Stored records
__________

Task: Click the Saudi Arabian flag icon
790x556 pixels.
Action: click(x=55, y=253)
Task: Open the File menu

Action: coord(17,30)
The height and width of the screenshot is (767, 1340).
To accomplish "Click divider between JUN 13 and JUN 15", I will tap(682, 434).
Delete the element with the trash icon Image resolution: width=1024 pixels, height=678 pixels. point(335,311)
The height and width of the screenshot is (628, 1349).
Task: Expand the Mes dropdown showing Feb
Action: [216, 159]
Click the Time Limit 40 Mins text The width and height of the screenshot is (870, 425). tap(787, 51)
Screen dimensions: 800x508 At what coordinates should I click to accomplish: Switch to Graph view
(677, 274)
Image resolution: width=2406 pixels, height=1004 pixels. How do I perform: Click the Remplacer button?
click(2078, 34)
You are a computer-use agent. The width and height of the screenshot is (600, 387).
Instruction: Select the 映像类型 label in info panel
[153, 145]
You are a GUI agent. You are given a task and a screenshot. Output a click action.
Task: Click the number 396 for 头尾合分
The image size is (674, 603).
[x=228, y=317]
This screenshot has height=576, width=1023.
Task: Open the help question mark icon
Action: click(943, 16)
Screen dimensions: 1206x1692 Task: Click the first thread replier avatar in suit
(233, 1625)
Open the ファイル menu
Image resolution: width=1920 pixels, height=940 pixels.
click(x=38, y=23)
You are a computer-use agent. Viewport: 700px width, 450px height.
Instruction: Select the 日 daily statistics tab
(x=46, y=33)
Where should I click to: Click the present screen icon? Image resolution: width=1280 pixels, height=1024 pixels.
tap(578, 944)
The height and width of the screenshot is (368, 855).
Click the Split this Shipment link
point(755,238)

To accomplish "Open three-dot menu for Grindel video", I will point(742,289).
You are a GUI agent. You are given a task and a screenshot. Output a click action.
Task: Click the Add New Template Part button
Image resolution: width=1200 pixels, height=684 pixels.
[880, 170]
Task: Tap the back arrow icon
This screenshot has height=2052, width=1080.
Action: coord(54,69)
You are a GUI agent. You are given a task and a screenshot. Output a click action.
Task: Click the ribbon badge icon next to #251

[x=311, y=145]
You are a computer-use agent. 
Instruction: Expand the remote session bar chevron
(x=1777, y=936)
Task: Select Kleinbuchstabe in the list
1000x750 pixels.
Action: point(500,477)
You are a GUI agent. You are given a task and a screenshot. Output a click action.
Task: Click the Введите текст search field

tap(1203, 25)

__________

• INSTRUCTIONS TO FOLLOW: The entire set of entries, and nothing else, should be set down exactly.

• EXERCISE SOLUTION:
Task: Click the Saudi Arabian flag icon
790x556 pixels.
Action: click(x=55, y=253)
Task: Open the File menu

Action: coord(17,30)
The height and width of the screenshot is (767, 1340).
To accomplish "Click divider between JUN 13 and JUN 15", I will tap(682, 434).
Delete the element with the trash icon Image resolution: width=1024 pixels, height=678 pixels. point(335,311)
The height and width of the screenshot is (628, 1349).
Task: Expand the Mes dropdown showing Feb
Action: [216, 159]
Click the Time Limit 40 Mins text The width and height of the screenshot is (870, 425). tap(787, 51)
Screen dimensions: 800x508 At what coordinates should I click to accomplish: Switch to Graph view
(677, 274)
Image resolution: width=2406 pixels, height=1004 pixels. How do I perform: Click the Remplacer button?
click(2078, 34)
You are a computer-use agent. The width and height of the screenshot is (600, 387).
Instruction: Select the 映像类型 label in info panel
[153, 145]
You are a GUI agent. You are given a task and a screenshot. Output a click action.
Task: Click the number 396 for 头尾合分
The image size is (674, 603).
[x=228, y=317]
This screenshot has height=576, width=1023.
Task: Open the help question mark icon
Action: click(943, 16)
Screen dimensions: 1206x1692 Task: Click the first thread replier avatar in suit
(233, 1625)
Open the ファイル menu
Image resolution: width=1920 pixels, height=940 pixels.
click(x=38, y=23)
You are a computer-use agent. Viewport: 700px width, 450px height.
Instruction: Select the 日 daily statistics tab
(x=46, y=33)
Where should I click to: Click the present screen icon? Image resolution: width=1280 pixels, height=1024 pixels.
tap(578, 944)
The height and width of the screenshot is (368, 855).
Click the Split this Shipment link
point(755,238)

To accomplish "Open three-dot menu for Grindel video", I will point(742,289).
You are a GUI agent. You are given a task and a screenshot. Output a click action.
Task: Click the Add New Template Part button
Image resolution: width=1200 pixels, height=684 pixels.
[880, 170]
Task: Tap the back arrow icon
This screenshot has height=2052, width=1080.
Action: coord(54,69)
You are a GUI agent. You are given a task and a screenshot. Output a click action.
Task: Click the ribbon badge icon next to #251

[x=311, y=145]
You are a computer-use agent. 
Instruction: Expand the remote session bar chevron
(x=1777, y=936)
Task: Select Kleinbuchstabe in the list
1000x750 pixels.
Action: point(500,477)
You are a GUI agent. You are given a task and a screenshot. Output a click action.
Task: Click the Введите текст search field

tap(1203, 25)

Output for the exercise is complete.